begin
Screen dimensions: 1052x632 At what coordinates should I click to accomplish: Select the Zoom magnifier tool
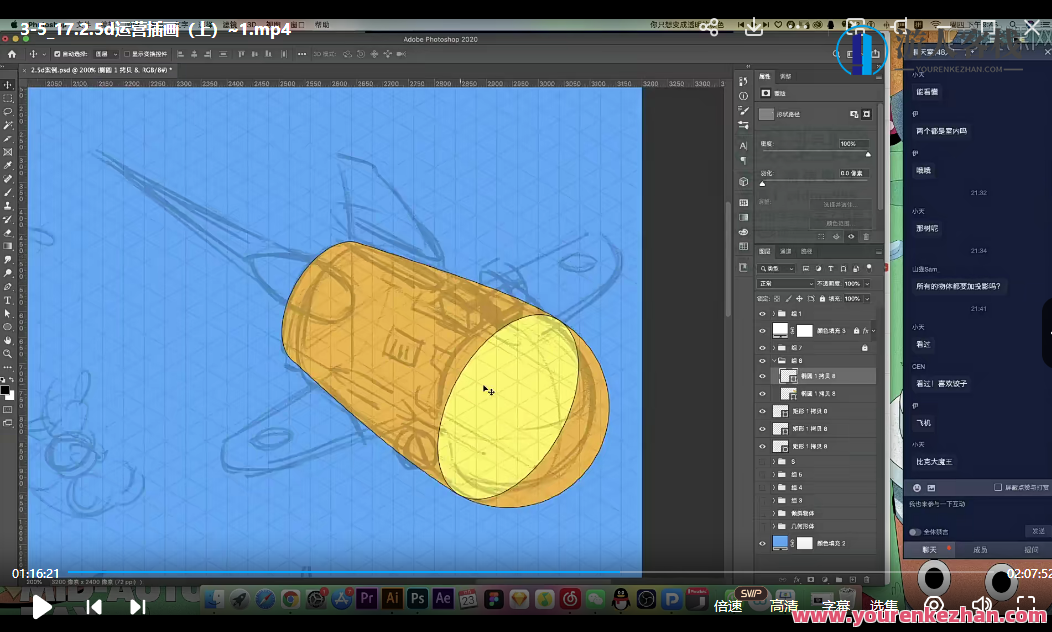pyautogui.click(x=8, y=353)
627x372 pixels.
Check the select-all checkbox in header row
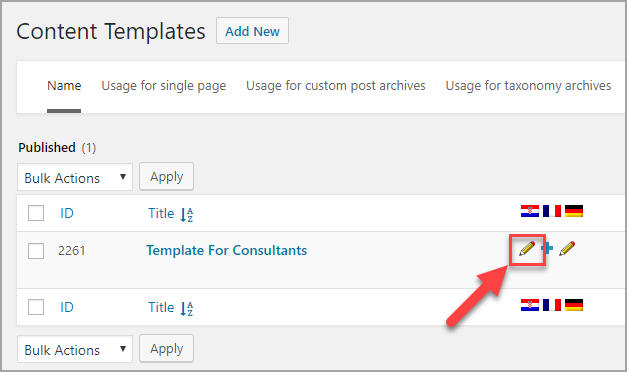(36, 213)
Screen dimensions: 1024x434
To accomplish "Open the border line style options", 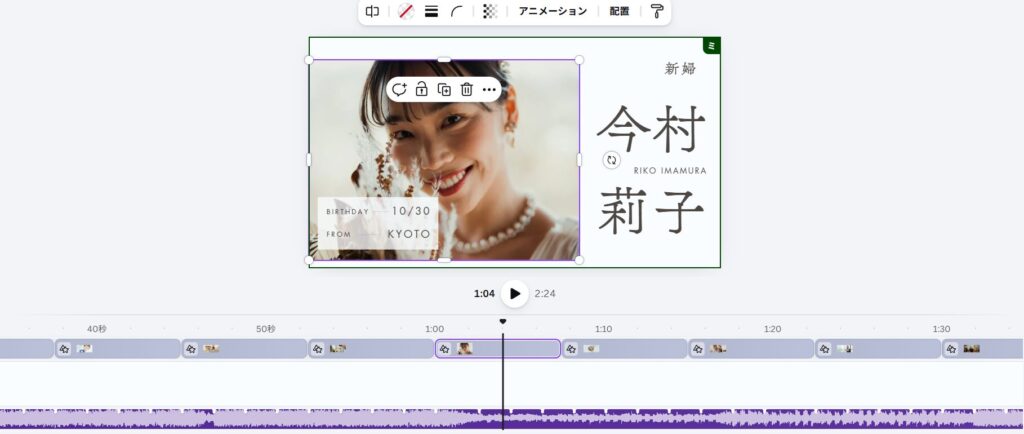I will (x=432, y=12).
end
begin
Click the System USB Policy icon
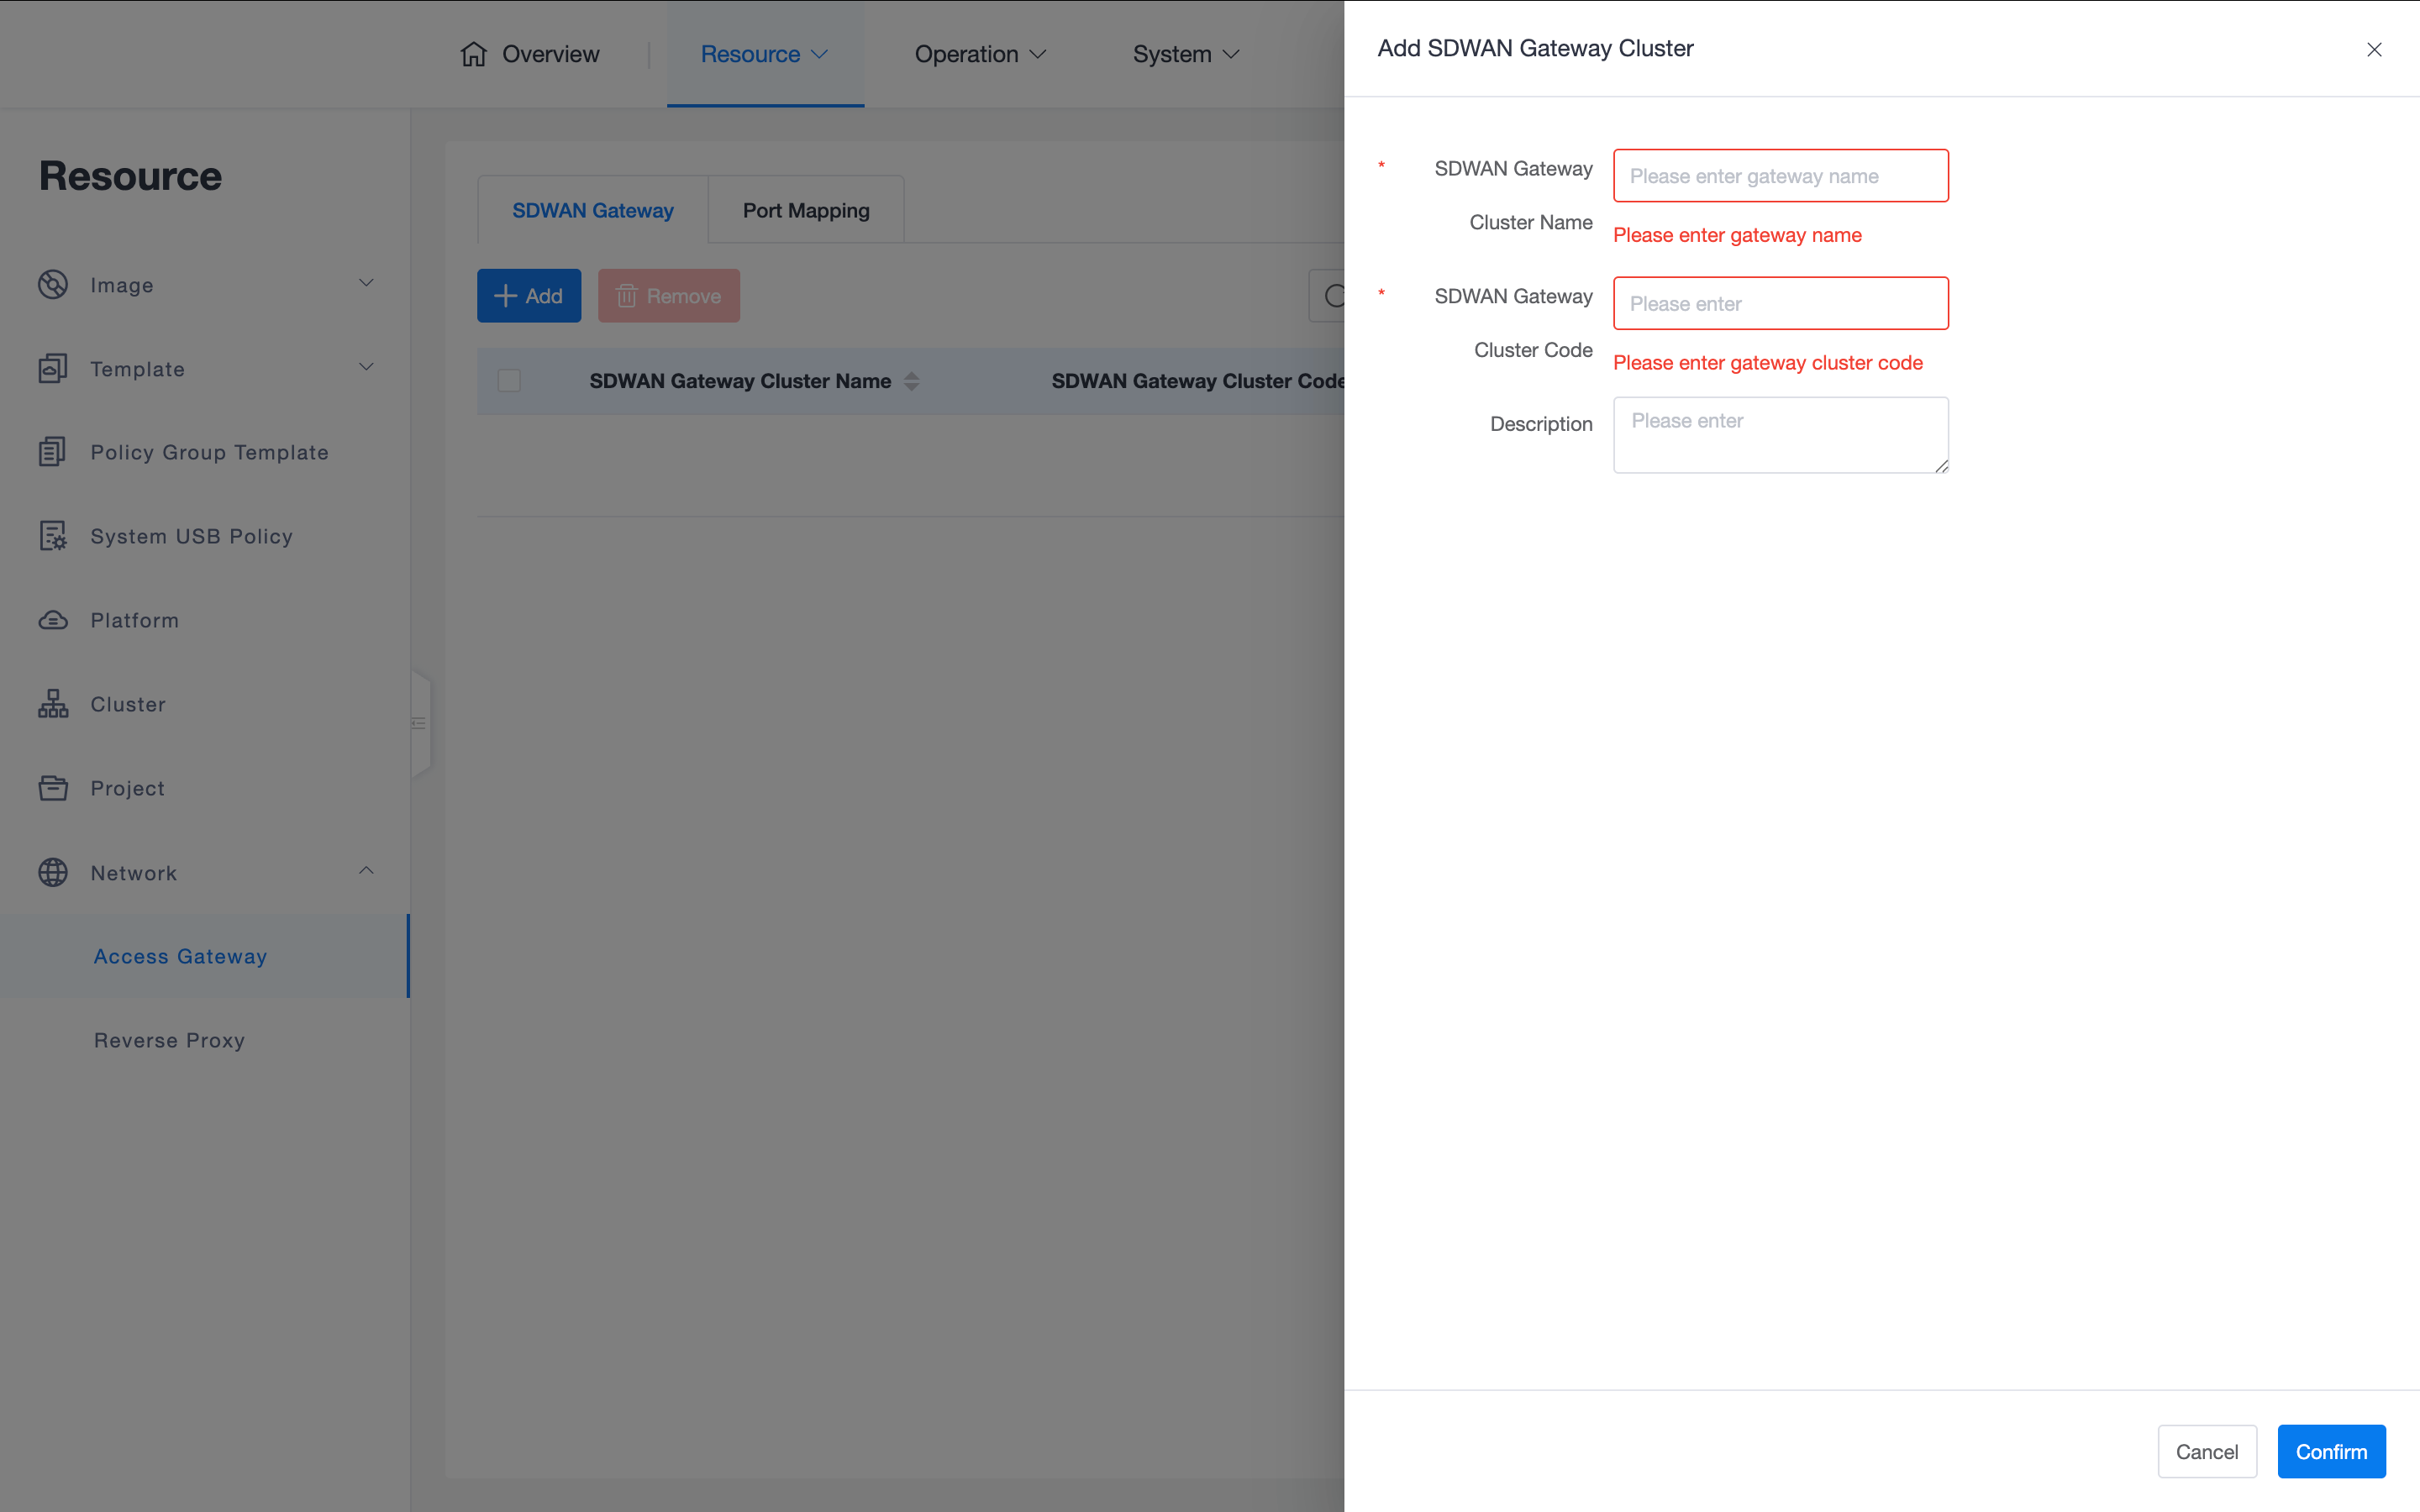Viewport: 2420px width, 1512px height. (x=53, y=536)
end
begin
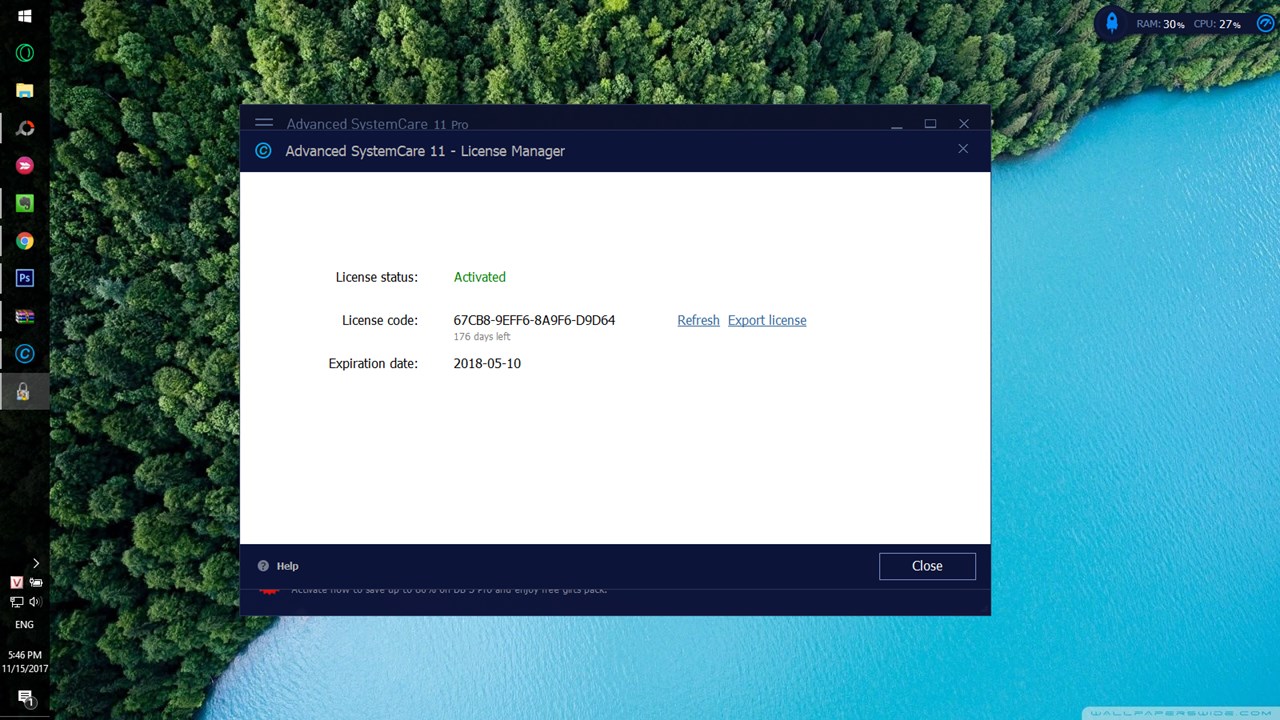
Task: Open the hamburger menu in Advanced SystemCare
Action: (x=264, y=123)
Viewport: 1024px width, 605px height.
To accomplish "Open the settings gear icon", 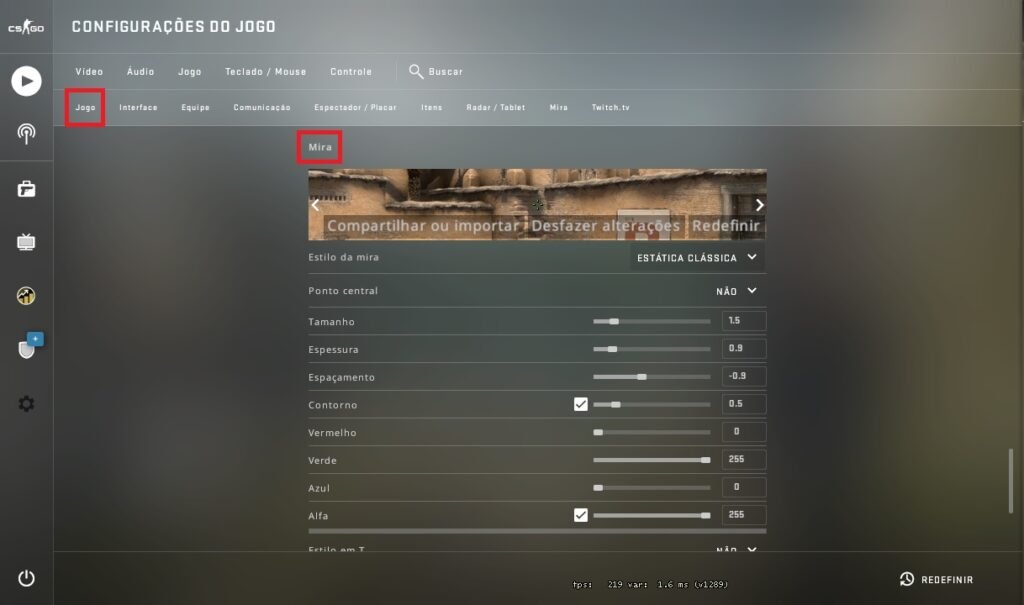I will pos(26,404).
end
◆ **SET EXERCISE**: Count the lines of the records above that contain the word "Screen". Reply with the number alone.

◆ **THE REPLY**: 2